Il ruggito delle Leonas

Difficilmente si pensa di trovare delle leonesse a queste latitudini. Mi sono dovuto prontamente ricredere quando, aggirandomi per le strade di Rosario, ho incontrato innumerevoli cartelloni che inneggiavano a Las Leonas. Le leonesse in questione sono le giocatrici della nazionale argentina di hockey su prato(o hockey sobre cespéd, come si dice da queste parti). Sportive in gonnellino corto e bastone bizzarro, da 10 anni dominano le rivali mondiali con una forza ed un cuore…da leonesse,appunto!

Il nome di battaglia delle ragazze di Carlos Retegui si allinea con la tradizione argentina di associare le proprie nazionali a felini: Los Pumas (rugby maschile) e Las Panteras (pallavolo femminile). Ma non è solo una semplice questione di nomi. Infatti, gli sguardi guerrieri e le facce pulite delle leonas sono una enorme fonte d’ispirazione sportiva. Istituito come disciplina praticata in tutte le scuole del paese dal ’90, l’hockey su prato non ha ancora smesso di crescere, diffondendosi rapidamente tra tutte le classi sociali. E’ ormai lo sport più praticato dalle adolescenti argentine.

Se la selección del Diego  è stata una delusione negli ultimi tempi, le loro controparti del’ hockey femminile continuano a dimostrare che l’Argentina é indubbiamente la squadra più forte del mondo sull’erba. Un ulteriore occasione per dimostrarlo sarà la FIH- Hockey World Cup che si disputerà a Rosario tra il 29 agosto e 11 settembre. Las leonas sono, come sempre, le favorite.Ma questa volta ci sarà qualcosa di diverso. Tutti gli occhi saranno puntati su Luciana Aymar, la migliore giocatrice della storia. Il mondiale che si disputerà “en el patio de su casa” sarà per Lucha, la Maradona dell’hockey, l’ultimo appuntamento internazionale di una carriera straordinaria, ricca di successi e giocate memorabili, come ci racconta questo video.

La Aymar è un fenomeno commerciale che ha raggiunto livelli che non si vedevano dai tempi della Sabatini. Sarà difficile sostituirla dentro e fuori dal campo. Ma le nuove generazioni si stanno facendo avanti e la “legge della giungla” farà il suo dovere.
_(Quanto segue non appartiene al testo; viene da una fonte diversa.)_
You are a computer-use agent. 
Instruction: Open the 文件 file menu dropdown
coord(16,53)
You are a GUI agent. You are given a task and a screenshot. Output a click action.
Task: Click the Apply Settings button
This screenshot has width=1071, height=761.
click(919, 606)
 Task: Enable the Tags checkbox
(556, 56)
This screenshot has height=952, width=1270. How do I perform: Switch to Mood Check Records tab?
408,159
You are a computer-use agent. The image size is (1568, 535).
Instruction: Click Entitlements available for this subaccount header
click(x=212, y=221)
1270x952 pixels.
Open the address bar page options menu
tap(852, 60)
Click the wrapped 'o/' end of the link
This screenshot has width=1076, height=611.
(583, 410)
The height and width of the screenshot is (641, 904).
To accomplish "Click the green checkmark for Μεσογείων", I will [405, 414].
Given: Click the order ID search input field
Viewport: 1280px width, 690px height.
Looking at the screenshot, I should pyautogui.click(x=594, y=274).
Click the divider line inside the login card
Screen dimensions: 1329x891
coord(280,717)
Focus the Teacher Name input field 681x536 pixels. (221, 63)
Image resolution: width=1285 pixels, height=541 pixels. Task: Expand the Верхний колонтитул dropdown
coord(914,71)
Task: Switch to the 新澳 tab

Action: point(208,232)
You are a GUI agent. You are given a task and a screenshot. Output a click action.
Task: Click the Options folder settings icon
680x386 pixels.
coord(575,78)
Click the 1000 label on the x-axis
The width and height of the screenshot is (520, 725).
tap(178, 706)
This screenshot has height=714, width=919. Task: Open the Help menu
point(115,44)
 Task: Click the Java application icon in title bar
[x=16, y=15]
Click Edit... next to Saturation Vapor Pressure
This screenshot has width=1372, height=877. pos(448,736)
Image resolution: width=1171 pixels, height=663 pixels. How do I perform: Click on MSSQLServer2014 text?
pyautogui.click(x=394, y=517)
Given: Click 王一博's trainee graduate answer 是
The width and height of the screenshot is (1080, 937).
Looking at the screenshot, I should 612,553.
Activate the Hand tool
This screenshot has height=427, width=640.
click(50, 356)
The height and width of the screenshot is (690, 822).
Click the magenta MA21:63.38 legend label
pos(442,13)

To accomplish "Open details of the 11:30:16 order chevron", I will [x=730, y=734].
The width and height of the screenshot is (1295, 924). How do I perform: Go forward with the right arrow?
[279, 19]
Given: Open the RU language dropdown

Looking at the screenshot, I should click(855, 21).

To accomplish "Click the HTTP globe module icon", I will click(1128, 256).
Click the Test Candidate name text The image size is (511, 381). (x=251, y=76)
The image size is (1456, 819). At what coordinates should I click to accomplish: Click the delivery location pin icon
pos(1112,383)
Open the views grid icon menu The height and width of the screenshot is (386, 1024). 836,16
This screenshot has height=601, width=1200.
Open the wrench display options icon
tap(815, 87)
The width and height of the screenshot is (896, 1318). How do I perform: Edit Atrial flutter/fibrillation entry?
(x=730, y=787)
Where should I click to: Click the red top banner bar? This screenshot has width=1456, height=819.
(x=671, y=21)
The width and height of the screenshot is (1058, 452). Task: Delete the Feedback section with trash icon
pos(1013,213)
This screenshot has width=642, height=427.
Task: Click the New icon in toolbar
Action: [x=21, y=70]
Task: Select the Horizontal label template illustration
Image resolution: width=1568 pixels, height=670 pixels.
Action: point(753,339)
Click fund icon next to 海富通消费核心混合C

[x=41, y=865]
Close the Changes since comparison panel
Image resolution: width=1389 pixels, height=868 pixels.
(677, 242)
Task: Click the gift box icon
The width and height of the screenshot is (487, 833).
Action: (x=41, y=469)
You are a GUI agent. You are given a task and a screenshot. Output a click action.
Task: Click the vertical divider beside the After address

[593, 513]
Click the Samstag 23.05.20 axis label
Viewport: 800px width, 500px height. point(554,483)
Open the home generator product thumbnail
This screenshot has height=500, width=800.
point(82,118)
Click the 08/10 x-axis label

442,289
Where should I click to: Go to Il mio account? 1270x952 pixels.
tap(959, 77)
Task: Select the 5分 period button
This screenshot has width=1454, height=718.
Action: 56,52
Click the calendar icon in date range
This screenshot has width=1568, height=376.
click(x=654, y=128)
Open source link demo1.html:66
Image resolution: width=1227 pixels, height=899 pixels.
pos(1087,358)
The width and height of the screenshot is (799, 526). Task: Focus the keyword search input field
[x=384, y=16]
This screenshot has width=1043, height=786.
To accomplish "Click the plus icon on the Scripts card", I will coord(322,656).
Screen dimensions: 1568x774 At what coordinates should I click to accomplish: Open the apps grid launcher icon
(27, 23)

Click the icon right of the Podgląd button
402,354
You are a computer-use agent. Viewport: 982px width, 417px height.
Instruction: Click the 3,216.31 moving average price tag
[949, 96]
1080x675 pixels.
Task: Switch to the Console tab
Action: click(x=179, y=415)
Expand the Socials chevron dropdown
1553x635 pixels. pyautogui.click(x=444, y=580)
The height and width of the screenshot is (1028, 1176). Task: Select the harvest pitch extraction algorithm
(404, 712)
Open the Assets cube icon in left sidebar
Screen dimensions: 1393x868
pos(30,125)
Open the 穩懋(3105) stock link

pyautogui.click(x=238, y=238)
Presto una di quelle giovani con il bastone in mano, che incontro quotidianamente sul colectivo che le porta al colegio, diventerà la nuova regina della savana..pardon, del cespéd!

Nikola

Bergamasco trentenne appena sbarcato a Buenos Aires. Dopo l'esperienza londinese ha deciso di seguire gli occhi verdi della sua ragazza ed iniziare questo nuovo capitolo della sua vita da emigrante. Appassionato alla follia di calcio, polenta e storia è pronto per affrontare la vita argentina con lo spirito da mulo degli alpini.

Commenti

  1. Silvana dice:

    A rugir mi amor…. hoy a las dos a alentar: Vamos vamo’ las leonas!!!

  2. Silvana dice:

    La leoo, las leo… vamo’ las leo!!! Y la copa quedó en casa!!!! Gracias chicas!!!